▶ **Exercise 1**:
In the Egidio Sterpa profile, rewrite everything from "Member of the Senate" down to "and politician (1926–2010)", putting "Italian Senate" in place of "Senate of the Republic".
▶ **Exercise 2**:
Pick up the profile of Egidio Sterpa where it stops and keep writing it.

▶ **Excerpt provided**:
......
Member of the Chamber of Deputies
- In office 20 June 1979 – 14 April 1994
- In office 30 May 2001 – 27 April 2006

Member of the Senate of the Republic
- In office 27 April 2006 – 28 April 2008

Personal details
- Born: 22 September 1926 Vejano, Kingdom of Italy
- Died: 1 July 2010 (aged 83) Milan, Italy
- Party: PLI (till 1994) FI (1994–2009)
- Occupation: Journalist; politician;

= Egidio Sterpa =

Italian journalist and politician (1926–2010)

Egidio Sterpa (22 September 1926 – 1 July 2010) was an Italian journalist and politician.

==Biography==
===Journalistic career===
In 1948, Sterpa founded, along with Pino Rauti and Enzo Erra, La Sfida (The Challenge), the political-cultural magazine of the youth of the Italian Social Movement. The magazine came out on newsstands from 1948 to 1950. In June 1951, Sterpa was arrested and accused of fascist apology; he was released the following month.

He began his professional career in journalism as reporter for Il Tempo, and in 1951, at the age of 25, became editor-in-chief. He later began editor-in-chief for Il Giornale d'Italia until 1958, when he started working for Corriere della Sera. He left the Corriere in 1972, when it began supporting the entry of the Italian Communist Party in the Italian government.
......
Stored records
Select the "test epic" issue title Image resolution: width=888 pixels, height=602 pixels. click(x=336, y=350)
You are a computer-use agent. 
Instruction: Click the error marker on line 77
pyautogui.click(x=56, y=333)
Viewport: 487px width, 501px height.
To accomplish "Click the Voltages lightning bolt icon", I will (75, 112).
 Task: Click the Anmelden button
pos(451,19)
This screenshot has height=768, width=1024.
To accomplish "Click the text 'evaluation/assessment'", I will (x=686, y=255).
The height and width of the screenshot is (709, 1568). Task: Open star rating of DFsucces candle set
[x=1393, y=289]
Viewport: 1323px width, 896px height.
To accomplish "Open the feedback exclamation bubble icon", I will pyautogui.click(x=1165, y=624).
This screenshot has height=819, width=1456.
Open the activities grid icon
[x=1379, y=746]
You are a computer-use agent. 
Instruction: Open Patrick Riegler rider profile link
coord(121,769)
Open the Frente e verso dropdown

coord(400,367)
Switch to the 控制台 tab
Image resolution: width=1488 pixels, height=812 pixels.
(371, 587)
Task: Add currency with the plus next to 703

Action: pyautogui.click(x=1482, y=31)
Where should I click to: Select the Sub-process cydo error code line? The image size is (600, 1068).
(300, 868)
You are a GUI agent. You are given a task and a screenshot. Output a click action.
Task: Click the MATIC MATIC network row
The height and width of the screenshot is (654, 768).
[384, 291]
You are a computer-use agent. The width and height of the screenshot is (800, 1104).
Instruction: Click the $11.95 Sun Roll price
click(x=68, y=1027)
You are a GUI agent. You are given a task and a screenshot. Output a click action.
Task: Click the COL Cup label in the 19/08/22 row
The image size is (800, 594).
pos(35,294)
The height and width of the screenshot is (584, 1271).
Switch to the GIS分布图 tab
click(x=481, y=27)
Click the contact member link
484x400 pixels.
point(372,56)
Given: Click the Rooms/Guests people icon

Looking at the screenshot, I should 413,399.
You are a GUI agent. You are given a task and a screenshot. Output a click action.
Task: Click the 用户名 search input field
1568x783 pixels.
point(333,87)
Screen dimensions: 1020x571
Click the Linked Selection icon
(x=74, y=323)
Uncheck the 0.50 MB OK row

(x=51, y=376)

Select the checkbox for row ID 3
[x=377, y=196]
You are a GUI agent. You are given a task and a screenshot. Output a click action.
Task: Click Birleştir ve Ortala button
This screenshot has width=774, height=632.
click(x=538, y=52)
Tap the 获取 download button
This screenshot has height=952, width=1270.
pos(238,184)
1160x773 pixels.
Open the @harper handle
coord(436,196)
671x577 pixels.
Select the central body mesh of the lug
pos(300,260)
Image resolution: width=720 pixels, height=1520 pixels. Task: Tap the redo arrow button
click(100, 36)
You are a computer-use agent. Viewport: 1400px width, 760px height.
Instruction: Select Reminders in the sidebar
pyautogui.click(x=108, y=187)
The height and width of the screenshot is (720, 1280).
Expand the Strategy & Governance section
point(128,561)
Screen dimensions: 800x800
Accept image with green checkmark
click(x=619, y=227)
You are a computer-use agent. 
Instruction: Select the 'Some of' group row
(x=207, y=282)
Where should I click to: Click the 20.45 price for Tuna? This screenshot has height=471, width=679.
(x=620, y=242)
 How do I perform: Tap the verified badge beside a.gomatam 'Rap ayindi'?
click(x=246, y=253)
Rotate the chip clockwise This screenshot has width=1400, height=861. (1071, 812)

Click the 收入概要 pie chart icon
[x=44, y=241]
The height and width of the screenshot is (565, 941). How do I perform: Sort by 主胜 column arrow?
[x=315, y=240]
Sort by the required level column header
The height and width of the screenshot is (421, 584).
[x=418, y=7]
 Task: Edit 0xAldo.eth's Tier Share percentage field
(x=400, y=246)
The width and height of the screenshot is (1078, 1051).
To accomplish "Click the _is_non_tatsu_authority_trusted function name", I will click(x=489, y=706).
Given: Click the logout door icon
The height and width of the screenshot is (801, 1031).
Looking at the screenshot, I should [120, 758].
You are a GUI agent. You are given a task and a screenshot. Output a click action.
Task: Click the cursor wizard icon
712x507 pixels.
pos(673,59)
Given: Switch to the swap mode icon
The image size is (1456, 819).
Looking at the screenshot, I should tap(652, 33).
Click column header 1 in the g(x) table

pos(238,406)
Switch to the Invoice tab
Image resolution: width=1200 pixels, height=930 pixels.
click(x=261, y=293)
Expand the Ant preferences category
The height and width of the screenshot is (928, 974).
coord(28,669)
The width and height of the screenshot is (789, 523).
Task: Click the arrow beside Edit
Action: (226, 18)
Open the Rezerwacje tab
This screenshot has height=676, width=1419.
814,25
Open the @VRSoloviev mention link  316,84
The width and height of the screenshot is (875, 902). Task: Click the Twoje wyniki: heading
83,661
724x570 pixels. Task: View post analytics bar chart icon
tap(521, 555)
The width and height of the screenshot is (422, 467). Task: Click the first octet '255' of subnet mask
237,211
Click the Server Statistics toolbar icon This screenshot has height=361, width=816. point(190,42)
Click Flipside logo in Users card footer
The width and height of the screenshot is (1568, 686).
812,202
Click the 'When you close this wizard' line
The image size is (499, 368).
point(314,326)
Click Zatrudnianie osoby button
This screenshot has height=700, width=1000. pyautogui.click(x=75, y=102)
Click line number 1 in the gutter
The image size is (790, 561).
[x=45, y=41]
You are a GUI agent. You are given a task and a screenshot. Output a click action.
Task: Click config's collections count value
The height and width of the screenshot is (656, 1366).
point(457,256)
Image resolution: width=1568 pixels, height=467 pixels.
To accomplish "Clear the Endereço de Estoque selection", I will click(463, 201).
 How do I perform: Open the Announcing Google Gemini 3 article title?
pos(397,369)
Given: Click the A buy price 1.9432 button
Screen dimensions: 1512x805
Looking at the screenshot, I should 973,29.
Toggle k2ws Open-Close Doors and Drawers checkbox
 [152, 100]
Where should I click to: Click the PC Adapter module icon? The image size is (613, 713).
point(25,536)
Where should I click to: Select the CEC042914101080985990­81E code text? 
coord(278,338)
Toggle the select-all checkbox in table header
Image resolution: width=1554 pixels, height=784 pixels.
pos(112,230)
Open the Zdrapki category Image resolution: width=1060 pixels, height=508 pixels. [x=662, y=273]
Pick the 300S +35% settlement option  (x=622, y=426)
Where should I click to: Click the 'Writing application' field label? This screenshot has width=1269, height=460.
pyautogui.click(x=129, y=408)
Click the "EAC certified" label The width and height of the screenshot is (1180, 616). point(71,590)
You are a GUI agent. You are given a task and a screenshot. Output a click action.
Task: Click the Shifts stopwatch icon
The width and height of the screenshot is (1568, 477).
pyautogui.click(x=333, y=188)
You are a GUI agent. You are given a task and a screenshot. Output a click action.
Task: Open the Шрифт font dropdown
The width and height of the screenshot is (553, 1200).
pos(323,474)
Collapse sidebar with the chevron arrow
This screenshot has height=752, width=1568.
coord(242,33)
......
▶ **Task answer 1**:
Member of the Italian Senate
- In office 27 April 2006 – 28 April 2008

Personal details
- Born: 22 September 1926 Vejano, Kingdom of Italy
- Died: 1 July 2010 (aged 83) Milan, Italy
- Party: PLI (till 1994) FI (1994–2009)
- Occupation: Journalist; politician;

= Egidio Sterpa =

Italian journalist and politician (1926–2010)

▶ **Task answer 2**:
In 1974, he joined Indro Montanelli in the creation of Il Giornale and wrote articles in Montanelli's newspaper since the first issue, until April 2008. From May 2008 to August 2009, Sterpa worked for Libero.

===Political career===
He has been elected to the Chamber of Deputies with the Italian Liberal Party from 1979 to 1994. He was a member of the right-wing of the party and became Renato Altissimo's Deputy Secretary. From 1989 to 1992, he has been appointed Minister for Parliamentary Relations in the last two cabinets led by Giulio Andreotti.

In 1994, Sterpa is one of the first to join Silvio Berlusconi's Forza Italia, with which he is elected once again Deputy in 2001 and Senator in 2006.

Sterpa has died in Milan on 1 July 2010, at the age of 83.